Lagunero, miraba la tribuna, el cielo, y los minutos le pasaban por el costado. De repente, una pelota altísima cortó las nubes y le bajó la atención a la altura del césped. La vio pasar por arriba de su cabeza y caer a dos metros de Thiago Silva, que había quedado de último hombre. Lo vio lento y picó para primerear. Corriendo como nunca en su vida llegó a puntear la pelota con tanta suerte o precisión que le salió un caño limpio, en un solo toque, control en velocidad por entre las piernas del brasilero, y de repente quedó solo frente a mucha cancha y un arquero desamparado. Los espacios se le achicaron, el cronómetro se le enlenteció, y en lugar de encarar, calculó. Le hundió medio empeine bien abajo a la pelota dormida y desde diez metros afuera del área se la puso por arriba a un arquero que estaba recién tratando de entender la situación. El rugido del gol aturdió tanto a Buenos Aires como a Laguna Larga. Pero Dybala, eufórico, fue a gritar su propio grito, tratando de prevalecer sobre las miles de gargantas que lo apuntaban, tratando de sostener todas y cada una de las miradas que se le clavaron como flechas. La cara se le puso colorada y después azul. Las facciones se le empezaron a hinchar y quedó acostado de espaldas en el césped, con los ojos en blanco. Sus compañeros y sus rivales fueron los primeros que vieron llegar a la tragedia y corrieron a buscar una camilla. Nadie se fijó en el suplente que entró para reemplazarlo, las cámaras nunca lo filmaron. El final del partido pasó desapercibido, la atención de todo el mundo se fue del estadio con Paulo Dybala, que murió en la ambulancia camino al hospital, engrosando la interminable lista de víctimas que se ha cobrado ya esta crisis pandémica.

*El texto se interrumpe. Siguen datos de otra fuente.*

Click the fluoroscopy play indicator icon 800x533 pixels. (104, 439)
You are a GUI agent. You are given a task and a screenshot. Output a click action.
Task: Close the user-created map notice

La muerte, a esta altura, se ha convertido en una noticia habitual. La tristeza se ha vuelto una constante en cada rincón del planeta. El mundo nuevo que florece de estas ruinas dejó atrás sociedades crueles que no queremos ver volver, y vidas de personas valiosas que vamos a extrañar. Somos más sensibles, más conscientes de nuestra fragilidad. Por alguna razón seguimos buscando historias que nos distraigan de nuestra supervivencia inmediata, que nos inspiren a seguir jugando, a seguir imaginando mundos más poéticos a pesar del constante llamado a la seriedad de la catástrofe, a pesar del cachetazo diario de las malas noticias picando cerca nuestro. Por alguna razón seguimos sonriendo, seguimos festejando, sostenemos la alegría en pasajes cotidianos que se vuelven casi refugios. Y de a poco vamos recuperando nuestros espacios perdidos, donde supimos compartir sonrisas con la liviandad de lo que no duele. Anoche, sin ir más lejos, volvió por fin el fútbol. Y esperemos, con la tenacidad que ponemos últimamente en cada esperanza, que haya vuelto para quedarse.
Lucas Debandi es psicoanalista y escritor.